• MATERIAL TO PROCESS
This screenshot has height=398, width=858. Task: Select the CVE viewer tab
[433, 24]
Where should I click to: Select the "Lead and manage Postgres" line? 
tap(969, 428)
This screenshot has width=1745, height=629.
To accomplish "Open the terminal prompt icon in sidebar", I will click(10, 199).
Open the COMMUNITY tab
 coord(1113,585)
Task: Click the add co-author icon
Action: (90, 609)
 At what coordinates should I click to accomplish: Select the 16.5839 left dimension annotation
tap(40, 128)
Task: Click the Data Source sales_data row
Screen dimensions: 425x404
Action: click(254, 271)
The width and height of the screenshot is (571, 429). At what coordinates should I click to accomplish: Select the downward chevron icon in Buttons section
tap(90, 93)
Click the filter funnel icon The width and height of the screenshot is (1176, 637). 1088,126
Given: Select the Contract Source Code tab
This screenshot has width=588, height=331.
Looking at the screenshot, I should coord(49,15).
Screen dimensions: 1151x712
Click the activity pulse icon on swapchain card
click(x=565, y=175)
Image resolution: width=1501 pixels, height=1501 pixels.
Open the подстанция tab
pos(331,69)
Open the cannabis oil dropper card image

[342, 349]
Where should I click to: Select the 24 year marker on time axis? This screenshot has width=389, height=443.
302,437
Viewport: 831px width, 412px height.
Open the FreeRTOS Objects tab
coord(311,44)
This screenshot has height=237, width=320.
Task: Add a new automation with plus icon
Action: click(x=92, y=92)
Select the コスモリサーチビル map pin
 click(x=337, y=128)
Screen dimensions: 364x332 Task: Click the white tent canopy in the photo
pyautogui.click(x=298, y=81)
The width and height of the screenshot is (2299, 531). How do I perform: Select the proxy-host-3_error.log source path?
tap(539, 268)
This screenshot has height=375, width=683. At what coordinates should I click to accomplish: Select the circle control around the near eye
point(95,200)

• WHAT IS EXPECTED
Lay out every line of the data above as a JSON list of strings, one string per line, leaving out blank lines.

• SOLVED PROBLEM
[
  "This screenshot has height=398, width=858. Task: Select the CVE viewer tab",
  "[433, 24]",
  "Where should I click to: Select the \"Lead and manage Postgres\" line? ",
  "tap(969, 428)",
  "This screenshot has width=1745, height=629.",
  "To accomplish \"Open the terminal prompt icon in sidebar\", I will click(10, 199).",
  "Open the COMMUNITY tab",
  " coord(1113,585)",
  "Task: Click the add co-author icon",
  "Action: (90, 609)",
  " At what coordinates should I click to accomplish: Select the 16.5839 left dimension annotation",
  "tap(40, 128)",
  "Task: Click the Data Source sales_data row",
  "Screen dimensions: 425x404",
  "Action: click(254, 271)",
  "The width and height of the screenshot is (571, 429). At what coordinates should I click to accomplish: Select the downward chevron icon in Buttons section",
  "tap(90, 93)",
  "Click the filter funnel icon The width and height of the screenshot is (1176, 637). 1088,126",
  "Given: Select the Contract Source Code tab",
  "This screenshot has width=588, height=331.",
  "Looking at the screenshot, I should coord(49,15).",
  "Screen dimensions: 1151x712",
  "Click the activity pulse icon on swapchain card",
  "click(x=565, y=175)",
  "Image resolution: width=1501 pixels, height=1501 pixels.",
  "Open the подстанция tab",
  "pos(331,69)",
  "Open the cannabis oil dropper card image",
  "[342, 349]",
  "Where should I click to: Select the 24 year marker on time axis? This screenshot has width=389, height=443.",
  "302,437",
  "Viewport: 831px width, 412px height.",
  "Open the FreeRTOS Objects tab",
  "coord(311,44)",
  "This screenshot has height=237, width=320.",
  "Task: Add a new automation with plus icon",
  "Action: click(x=92, y=92)",
  "Select the コスモリサーチビル map pin",
  " click(x=337, y=128)",
  "Screen dimensions: 364x332 Task: Click the white tent canopy in the photo",
  "pyautogui.click(x=298, y=81)",
  "The width and height of the screenshot is (2299, 531). How do I perform: Select the proxy-host-3_error.log source path?",
  "tap(539, 268)",
  "This screenshot has height=375, width=683. At what coordinates should I click to accomplish: Select the circle control around the near eye",
  "point(95,200)"
]